In the late 19th and early 20th century, grizzly bears were nearly wiped out in the lower 48 states. There were an estimated 50,000-100,000 grizzlies throughout the West, but unregulated killing, bounties, habitat destruction, and fragmentation reduced bears to fewer than 800 bears, mostly in Yellowstone and Glacier national parks and surrounding wildlands. Through diligent work and the protections of the federal Endangered Species Act (ESA), grizzlies have come back to these core areas. Today there are an estimated 1,900 bears in the Northern Rockies, and they are slowly expanding into suitable habitats in some areas. But the job of recovering grizzlies is far from done, as continued development, more human presence, and hostile state legislatures and wildlife officials work to keep grizzlies in isolated populations, with bare minimum numbers. 
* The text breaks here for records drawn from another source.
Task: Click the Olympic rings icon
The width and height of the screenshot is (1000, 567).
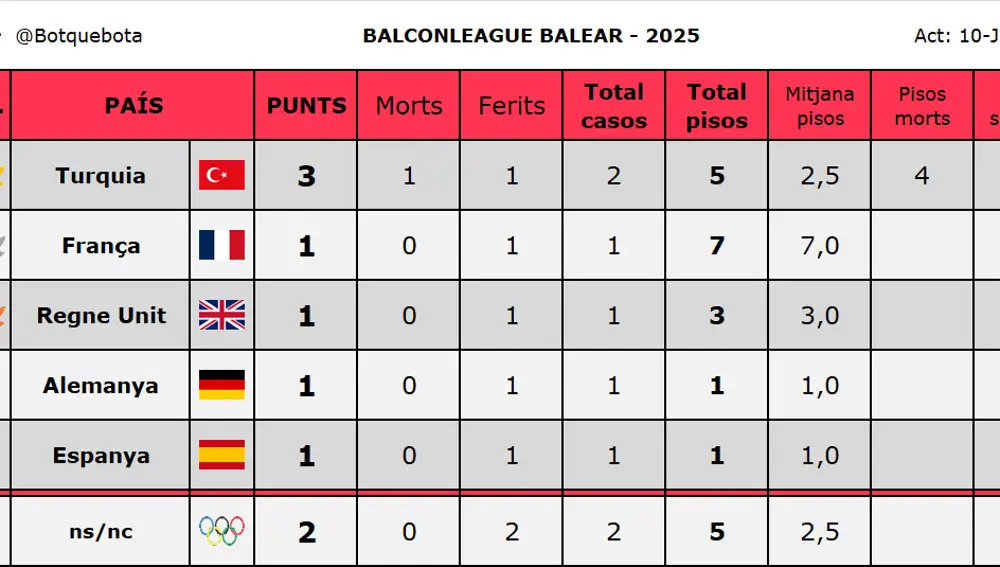Action: pyautogui.click(x=221, y=531)
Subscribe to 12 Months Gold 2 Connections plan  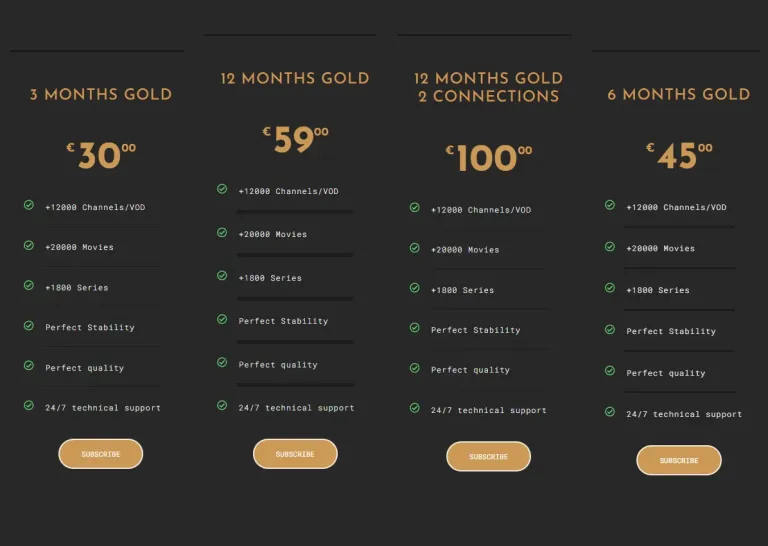(488, 456)
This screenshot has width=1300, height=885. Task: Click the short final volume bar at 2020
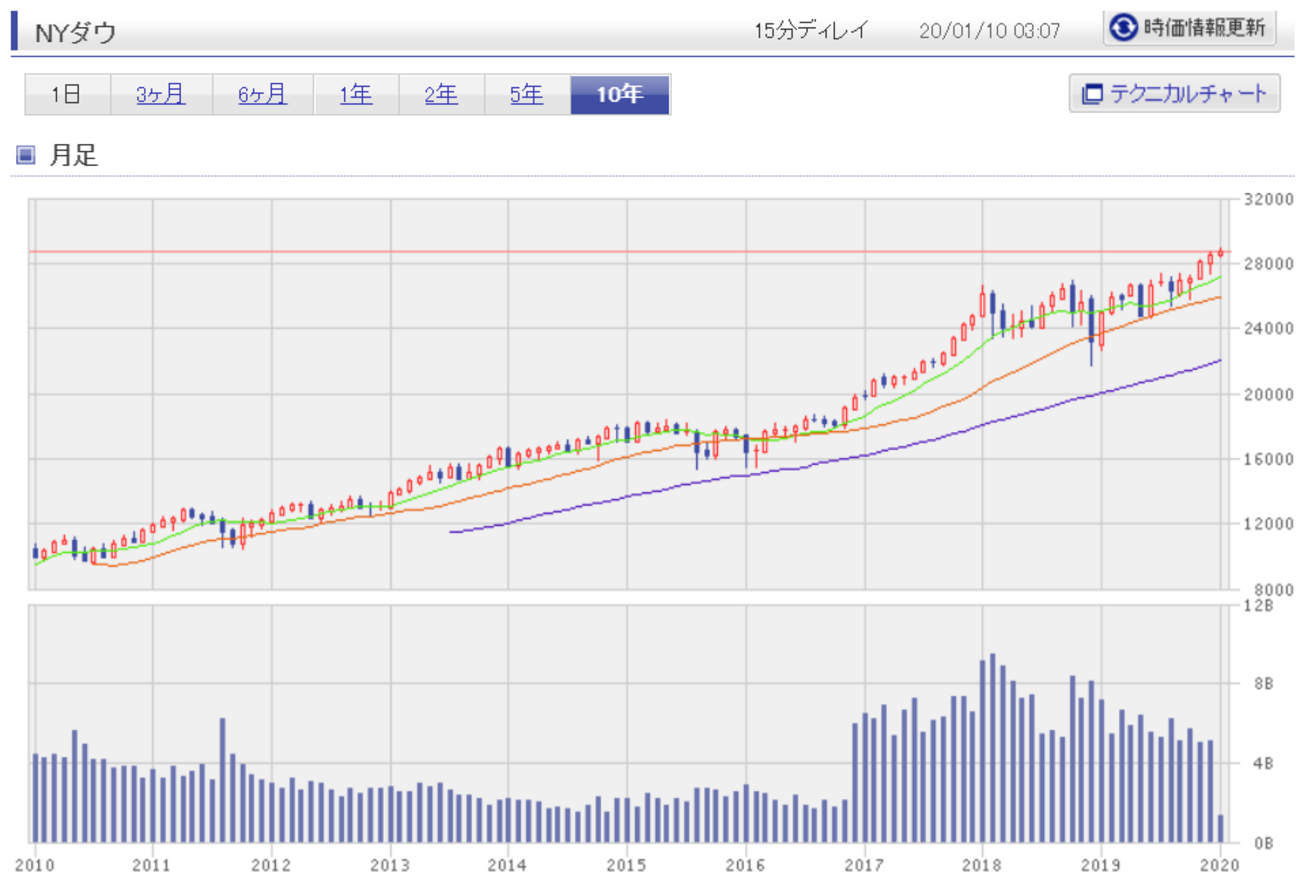click(x=1220, y=828)
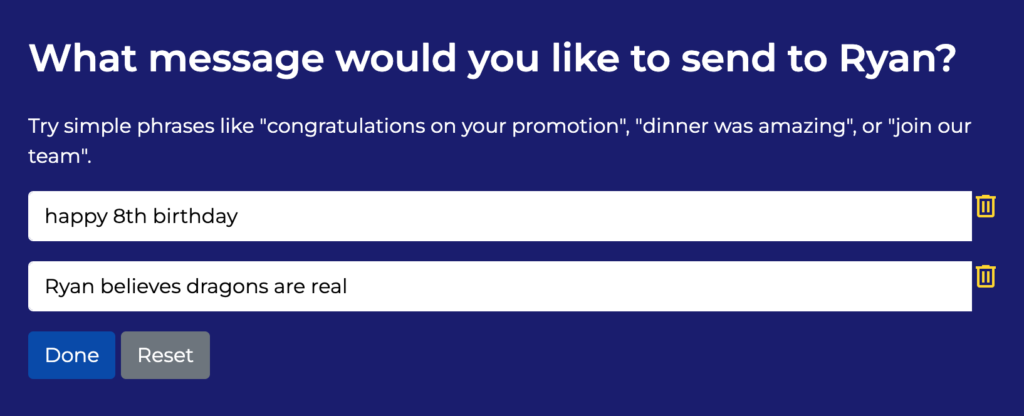Delete the "Ryan believes dragons are real" message
The height and width of the screenshot is (416, 1024).
tap(985, 276)
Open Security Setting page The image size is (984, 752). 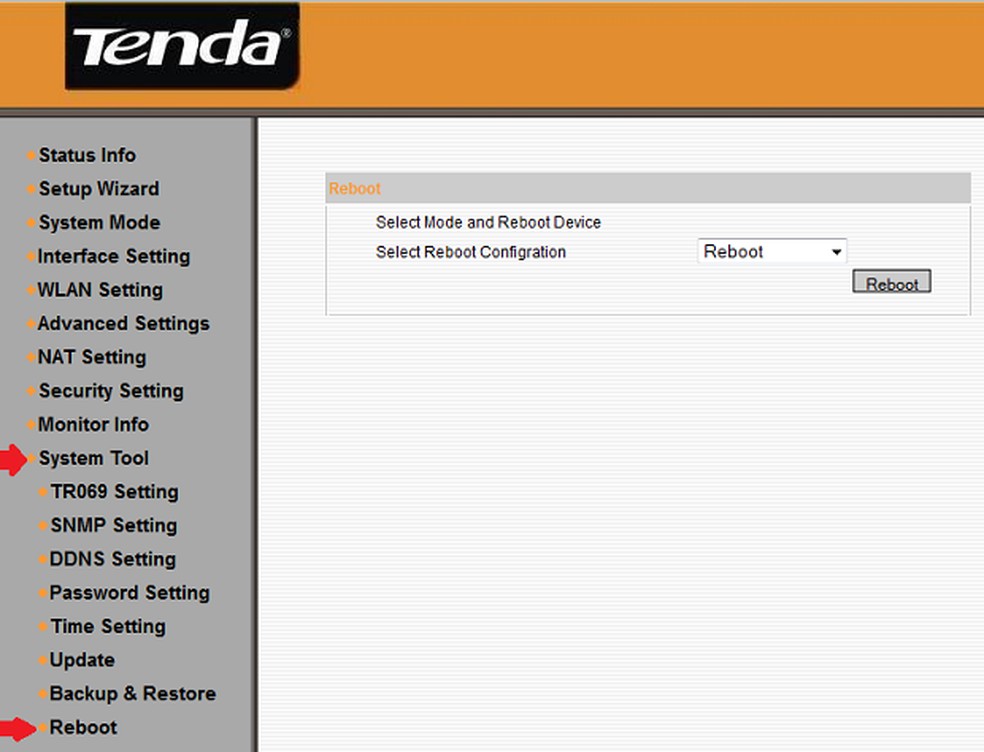110,391
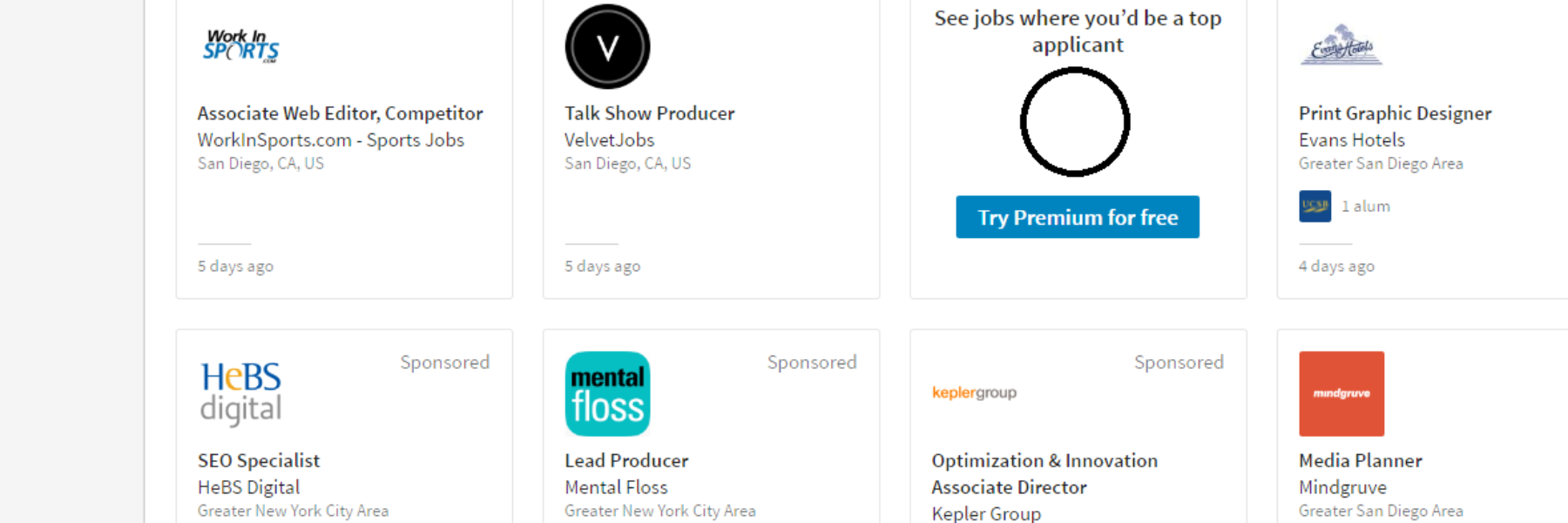Click the VelvetJobs circular V logo

[x=607, y=46]
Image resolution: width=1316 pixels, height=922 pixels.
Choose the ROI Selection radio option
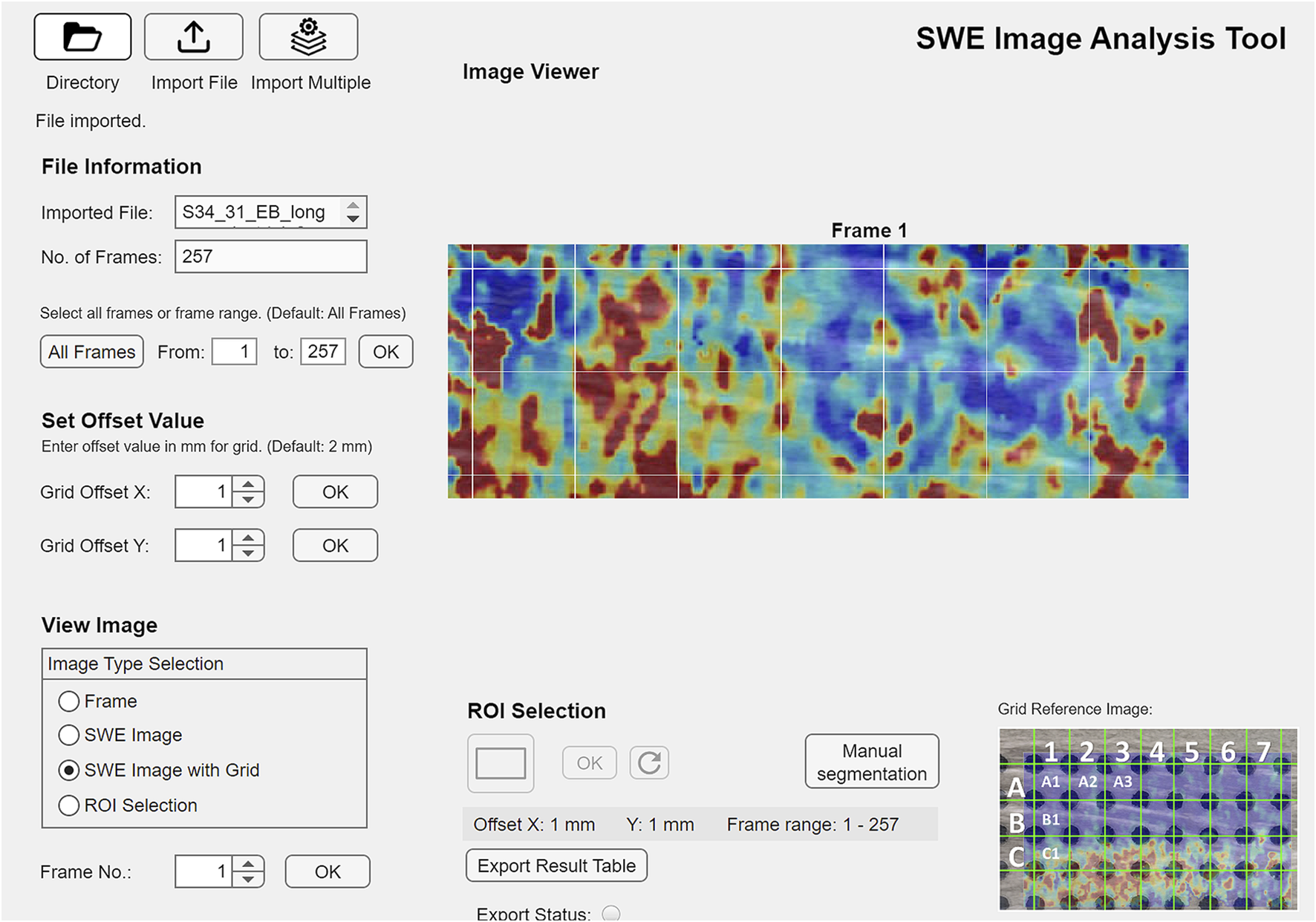[69, 805]
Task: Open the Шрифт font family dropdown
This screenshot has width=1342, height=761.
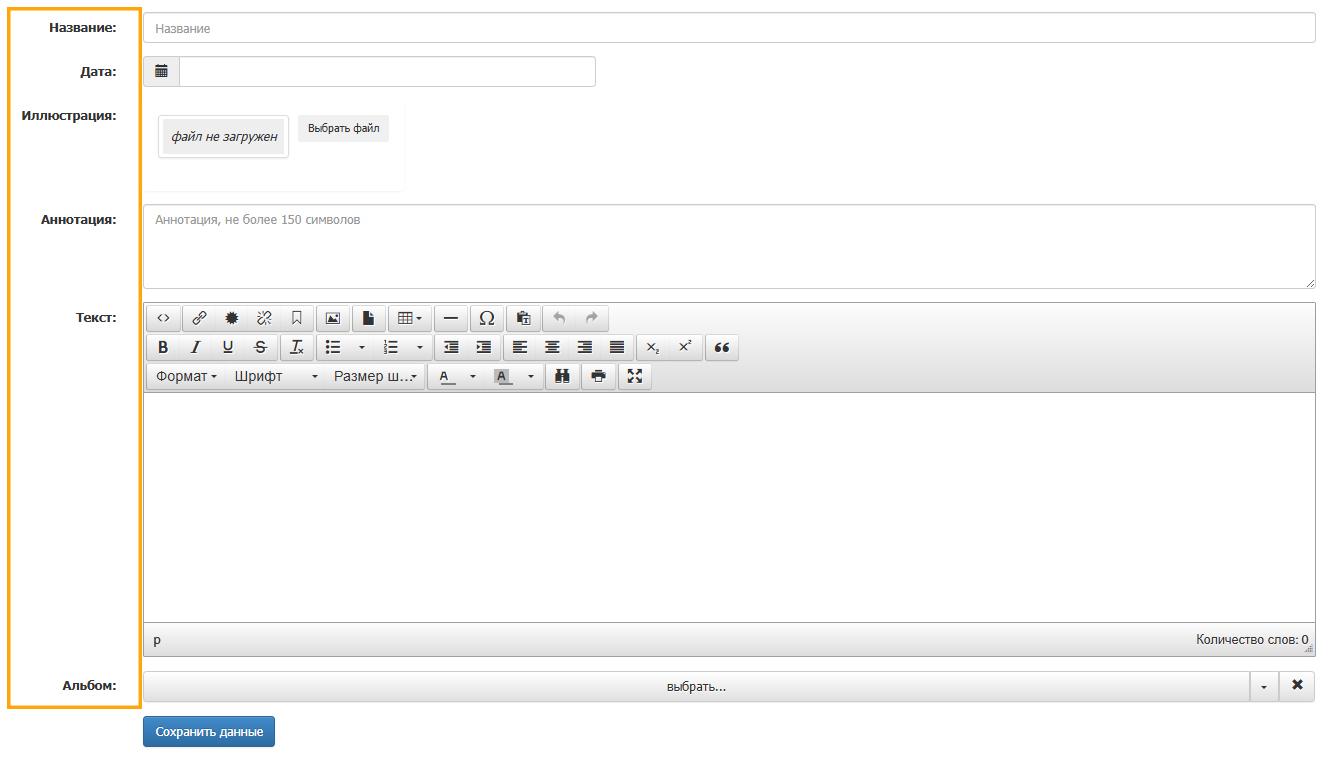Action: (x=275, y=376)
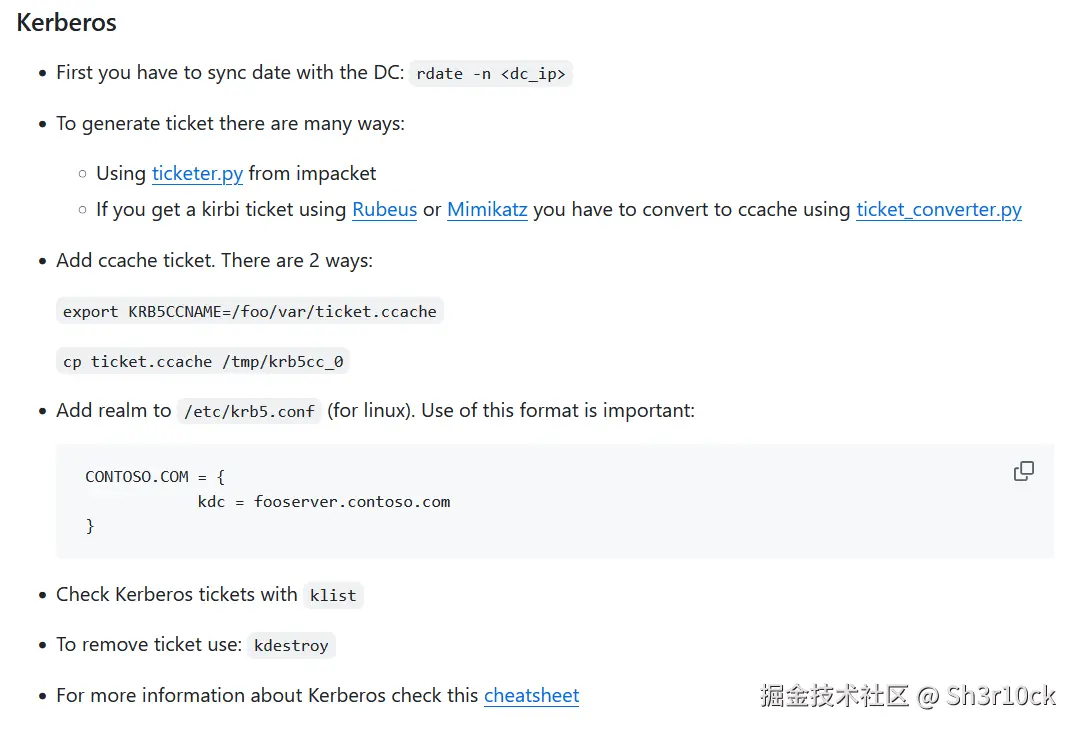Viewport: 1077px width, 731px height.
Task: Click the klist inline command
Action: click(x=333, y=595)
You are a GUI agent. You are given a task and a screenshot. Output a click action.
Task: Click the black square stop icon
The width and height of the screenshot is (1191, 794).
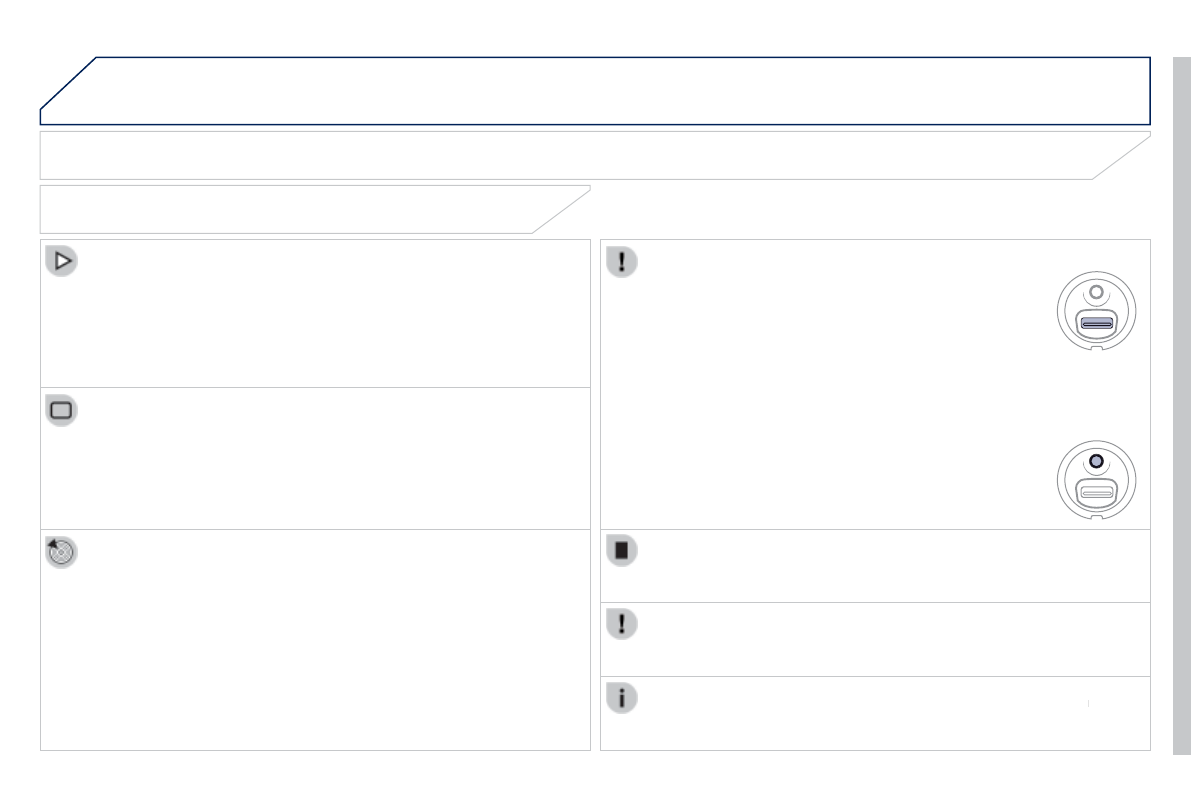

The states of Wyoming, Idaho, and Montana through their elected officials and their political appointees are working to remove federal ESA protections for grizzlies, limit their continued recovery, and allow more killing of bears, both by ranchers and through the return of grizzly bear trophy hunts. This is not the time to undo decades of hard conservation work that has led to the rebounding of one of the slowest reproducing species in the world. Grizzlies must remain protected and conservation efforts must continue as we work for real, long-term grizzly recovery and conservation. Consider: 


  • Grizzly bears reproduce so slowly, that even a small amount of mortality can have profound effects for decades to come.


  • They are the second slowest reproducing mammal in North America and among the slowest reproducing species worldwide. It takes a female grizzly bear ten years to replace herself in the population.


  • Grizzly bears in the Yellowstone region are still completely isolated from other grizzly bear populations, both geographically and demographically, as they have been for 100 years. Existing state management plans are inadequate to protect Yellowstone grizzly bears or to allow them to connect to other grizzly populations. 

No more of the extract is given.